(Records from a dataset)
::::
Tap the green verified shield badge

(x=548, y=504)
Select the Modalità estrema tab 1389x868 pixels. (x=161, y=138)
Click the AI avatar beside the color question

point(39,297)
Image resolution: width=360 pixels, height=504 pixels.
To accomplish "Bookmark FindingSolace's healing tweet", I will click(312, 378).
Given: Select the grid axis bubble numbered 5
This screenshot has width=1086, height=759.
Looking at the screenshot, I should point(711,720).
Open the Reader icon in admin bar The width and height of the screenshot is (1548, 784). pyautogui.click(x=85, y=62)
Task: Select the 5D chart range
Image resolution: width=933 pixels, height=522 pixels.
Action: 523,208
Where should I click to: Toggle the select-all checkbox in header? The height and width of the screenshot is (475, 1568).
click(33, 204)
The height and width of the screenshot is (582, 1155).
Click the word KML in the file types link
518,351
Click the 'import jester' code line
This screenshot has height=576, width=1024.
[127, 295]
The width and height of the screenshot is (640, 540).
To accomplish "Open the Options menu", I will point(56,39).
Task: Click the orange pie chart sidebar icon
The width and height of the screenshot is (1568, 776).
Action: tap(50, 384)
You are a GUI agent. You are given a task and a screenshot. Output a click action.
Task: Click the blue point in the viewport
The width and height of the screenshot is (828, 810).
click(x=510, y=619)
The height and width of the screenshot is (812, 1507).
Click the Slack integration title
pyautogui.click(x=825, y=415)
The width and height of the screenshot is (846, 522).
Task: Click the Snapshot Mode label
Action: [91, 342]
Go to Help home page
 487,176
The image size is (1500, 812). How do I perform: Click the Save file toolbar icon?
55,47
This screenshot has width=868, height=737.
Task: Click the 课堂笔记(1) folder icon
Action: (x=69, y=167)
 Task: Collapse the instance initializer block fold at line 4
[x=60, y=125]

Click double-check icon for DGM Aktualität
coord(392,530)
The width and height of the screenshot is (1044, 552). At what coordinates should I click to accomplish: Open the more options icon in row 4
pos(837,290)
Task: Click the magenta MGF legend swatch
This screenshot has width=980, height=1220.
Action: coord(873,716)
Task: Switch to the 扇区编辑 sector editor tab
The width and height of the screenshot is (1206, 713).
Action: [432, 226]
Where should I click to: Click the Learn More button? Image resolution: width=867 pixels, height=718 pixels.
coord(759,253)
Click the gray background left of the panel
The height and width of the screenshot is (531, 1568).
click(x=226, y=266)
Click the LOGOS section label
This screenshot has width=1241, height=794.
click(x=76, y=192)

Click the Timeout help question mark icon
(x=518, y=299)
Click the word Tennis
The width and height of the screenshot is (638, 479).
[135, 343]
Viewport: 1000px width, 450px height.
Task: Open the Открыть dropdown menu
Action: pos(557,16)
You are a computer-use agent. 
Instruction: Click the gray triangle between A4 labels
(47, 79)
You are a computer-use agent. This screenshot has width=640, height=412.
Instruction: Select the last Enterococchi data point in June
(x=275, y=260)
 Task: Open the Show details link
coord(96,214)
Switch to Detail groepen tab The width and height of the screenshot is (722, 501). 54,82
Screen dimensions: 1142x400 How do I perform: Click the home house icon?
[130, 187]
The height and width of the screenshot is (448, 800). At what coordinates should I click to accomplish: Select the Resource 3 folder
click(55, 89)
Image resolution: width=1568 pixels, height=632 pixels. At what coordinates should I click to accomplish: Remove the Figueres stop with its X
::::
• **Exercise prompt**: Write out every record, exactly as written.

• **Exercise output**:
Tap the green verified shield badge

(x=548, y=504)
Select the Modalità estrema tab 1389x868 pixels. (x=161, y=138)
Click the AI avatar beside the color question

point(39,297)
Image resolution: width=360 pixels, height=504 pixels.
To accomplish "Bookmark FindingSolace's healing tweet", I will click(312, 378).
Given: Select the grid axis bubble numbered 5
This screenshot has width=1086, height=759.
Looking at the screenshot, I should point(711,720).
Open the Reader icon in admin bar The width and height of the screenshot is (1548, 784). pyautogui.click(x=85, y=62)
Task: Select the 5D chart range
Image resolution: width=933 pixels, height=522 pixels.
Action: 523,208
Where should I click to: Toggle the select-all checkbox in header? The height and width of the screenshot is (475, 1568).
click(33, 204)
The height and width of the screenshot is (582, 1155).
Click the word KML in the file types link
518,351
Click the 'import jester' code line
This screenshot has height=576, width=1024.
[127, 295]
The width and height of the screenshot is (640, 540).
To accomplish "Open the Options menu", I will point(56,39).
Task: Click the orange pie chart sidebar icon
The width and height of the screenshot is (1568, 776).
Action: tap(50, 384)
You are a GUI agent. You are given a task and a screenshot. Output a click action.
Task: Click the blue point in the viewport
The width and height of the screenshot is (828, 810).
click(x=510, y=619)
The height and width of the screenshot is (812, 1507).
Click the Slack integration title
pyautogui.click(x=825, y=415)
The width and height of the screenshot is (846, 522).
Task: Click the Snapshot Mode label
Action: [91, 342]
Go to Help home page
 487,176
The image size is (1500, 812). How do I perform: Click the Save file toolbar icon?
55,47
This screenshot has width=868, height=737.
Task: Click the 课堂笔记(1) folder icon
Action: (x=69, y=167)
 Task: Collapse the instance initializer block fold at line 4
[x=60, y=125]

Click double-check icon for DGM Aktualität
coord(392,530)
The width and height of the screenshot is (1044, 552). At what coordinates should I click to accomplish: Open the more options icon in row 4
pos(837,290)
Task: Click the magenta MGF legend swatch
This screenshot has width=980, height=1220.
Action: coord(873,716)
Task: Switch to the 扇区编辑 sector editor tab
The width and height of the screenshot is (1206, 713).
Action: [432, 226]
Where should I click to: Click the Learn More button? Image resolution: width=867 pixels, height=718 pixels.
coord(759,253)
Click the gray background left of the panel
The height and width of the screenshot is (531, 1568).
click(x=226, y=266)
Click the LOGOS section label
This screenshot has width=1241, height=794.
click(x=76, y=192)

Click the Timeout help question mark icon
(x=518, y=299)
Click the word Tennis
The width and height of the screenshot is (638, 479).
[135, 343]
Viewport: 1000px width, 450px height.
Task: Open the Открыть dropdown menu
Action: pos(557,16)
You are a computer-use agent. 
Instruction: Click the gray triangle between A4 labels
(47, 79)
You are a computer-use agent. This screenshot has width=640, height=412.
Instruction: Select the last Enterococchi data point in June
(x=275, y=260)
 Task: Open the Show details link
coord(96,214)
Switch to Detail groepen tab The width and height of the screenshot is (722, 501). 54,82
Screen dimensions: 1142x400 How do I perform: Click the home house icon?
[130, 187]
The height and width of the screenshot is (448, 800). At what coordinates should I click to accomplish: Select the Resource 3 folder
click(55, 89)
Image resolution: width=1568 pixels, height=632 pixels. At what coordinates should I click to accomplish: Remove the Figueres stop with its X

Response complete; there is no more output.